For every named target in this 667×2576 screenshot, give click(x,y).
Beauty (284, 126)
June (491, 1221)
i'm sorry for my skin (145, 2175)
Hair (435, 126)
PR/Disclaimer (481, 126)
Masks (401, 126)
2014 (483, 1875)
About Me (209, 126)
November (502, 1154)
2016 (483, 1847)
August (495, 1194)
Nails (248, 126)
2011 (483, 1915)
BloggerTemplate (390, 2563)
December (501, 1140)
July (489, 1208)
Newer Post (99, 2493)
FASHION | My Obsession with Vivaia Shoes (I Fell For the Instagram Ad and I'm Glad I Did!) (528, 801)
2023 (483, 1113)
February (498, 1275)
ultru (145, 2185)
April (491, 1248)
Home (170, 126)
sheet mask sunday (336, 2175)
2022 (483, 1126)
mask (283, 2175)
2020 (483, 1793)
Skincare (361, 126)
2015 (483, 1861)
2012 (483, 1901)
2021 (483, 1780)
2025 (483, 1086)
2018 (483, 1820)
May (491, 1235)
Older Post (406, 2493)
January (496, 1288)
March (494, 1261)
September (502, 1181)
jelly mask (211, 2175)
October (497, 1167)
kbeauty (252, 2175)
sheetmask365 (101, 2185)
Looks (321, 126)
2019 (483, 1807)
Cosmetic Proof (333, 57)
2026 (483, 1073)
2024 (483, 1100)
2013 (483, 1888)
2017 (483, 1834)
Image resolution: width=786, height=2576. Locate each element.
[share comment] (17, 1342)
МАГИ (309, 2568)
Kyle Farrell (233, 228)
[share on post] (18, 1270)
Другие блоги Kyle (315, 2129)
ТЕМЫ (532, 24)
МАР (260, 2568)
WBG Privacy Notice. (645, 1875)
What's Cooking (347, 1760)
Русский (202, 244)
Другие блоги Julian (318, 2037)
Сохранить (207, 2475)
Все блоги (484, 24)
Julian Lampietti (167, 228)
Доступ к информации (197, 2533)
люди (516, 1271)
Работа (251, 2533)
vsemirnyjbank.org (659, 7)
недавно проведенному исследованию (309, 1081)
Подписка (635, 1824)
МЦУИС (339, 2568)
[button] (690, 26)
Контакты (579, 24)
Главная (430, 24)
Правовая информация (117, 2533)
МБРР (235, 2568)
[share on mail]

**Required work**
How many lines in the entries above contain the word "Другие"? Reply with the number alone.

**Answer below**
2